Pay attention to this sentence, because it’s not one you have probably heard before: This week, I bought three new laptops for $800.
This morning, the One Laptop Per Child project opened up their give one, get one program, and I was there. For US$400, I bought two OLPC XO laptops. One goes to me, one to some kid in a developing country.
So, I suppose that’s a halfway decent thing to do. But, I mostly wanted to get my hands on one of these things that we have all heard so much about.
Second, I ordered an ASUS Eee. For $400, it’s a more-or-less fully functional Linux laptop and about the size of a small hardcover book. I’m hoping this one has a little more real utility.

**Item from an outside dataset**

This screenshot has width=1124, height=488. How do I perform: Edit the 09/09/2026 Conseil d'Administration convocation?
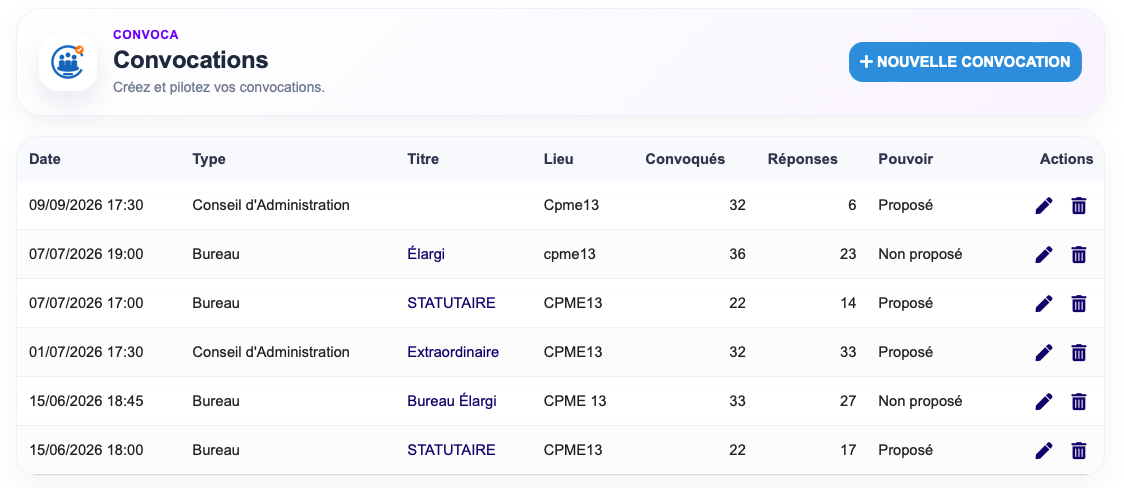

The specs sound a little thin for a modern laptop: 900MHz, 512 MB RAM, 4GB storage (flash, not hard drive), 800×480 display. But, that would have been a pretty snappy laptop 4 or 5 years ago. How much has my workflow really changed in the last 4 years? [A laptop isn’t a primary PC for me. It’s a thing to use when not in my office or at home.]
I know low-end mainstream laptops are bumping down in the $500–600 range, but there’s that part about weighing less than a kilogram and fitting in my man-purse. How could this not be ideal for travelling?
I’m also hoping it can ride on a iRobot Create and run Player for a sweet little autonomous robotics platform. If they come out with the $200 model, that would give us a full setup for <$500 that high school kids could play with.
BTW, thanks all for the interest in my CMPT 120 assignment. I went with controlling the ghosts in a pacman-like game. That should keep ’em busy.
November 15th, 2007 at 3:03 pm
We should arrange a weekend date to play get some scripts going and make a robot!
November 15th, 2007 at 3:09 pm
For some reason I thought two sentences, and tried to type them as one. And failed. Excitable Angelina is not always cogent Angelina.
Er, I meant to say:
We should arrange a weekend date to
get player and some scripts going to make a robot!